Still, there are some universal truths to being a parent wherever you are in the world. Like sleepless nights – hence the need for a caffeine kick within easy reach, quite possibly. With that said I find myself typing this first post at 5am after flicking through chapters of The Contented Little Baby Book and The  No-Cry Sleep Solution – I have a sizeable library of US and British child-rearing literature kindly donated by fellow moms but despairingly overlooked by this one. Until now.
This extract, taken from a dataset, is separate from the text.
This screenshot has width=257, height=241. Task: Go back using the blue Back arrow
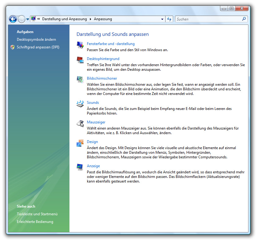[x=13, y=19]
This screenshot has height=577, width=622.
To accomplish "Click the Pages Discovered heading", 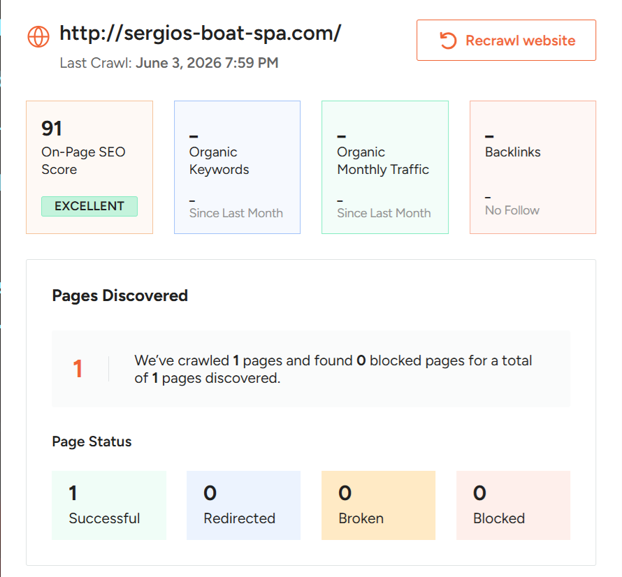I will (120, 296).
I choose sleep over selected bedtime reading. Photo: Christine Demsteader

These maternal gurus write that my near three-month-old son should now be well-versed in a four-hourly feeding routine by now. In fact, I should have set the pattern rolling shortly after he took his first breath in the open-air. The Swedish healthcare system, however, continues to encourage me to feed on demand – a fair method methinks since I advocate it personally. Put philosophically, I’m hungry, therefore I eat. (Feeding on demand seems somewhat strange in a country where just about all office workers feel compelled to leave their desks for lunch at 11.30am prompt.)

But back to the matter in hand, being a first-time mom in my non-native land leaves me somewhat stuck in no man’s land. Should I take heed and hark back to the way things are done back home? How about comparing notes with fellow moms from my motherland? Or should one sit back and fully embrace the good guide to Swedish parenting?

I succumbed to both caffeine and consensus in the end. Photo: Christine Demsteader

While I’m keen to expose my Englishness on his upbringing, I hope to avoid conflict when choosing my way over the Swedish superbaby highway. This is just one of many considerations I intend to explore further in this Mamma blog. For now though, it’s unlikely I’ll be changing my name to Eva but those practical café latte holders seem more appealing by the minute.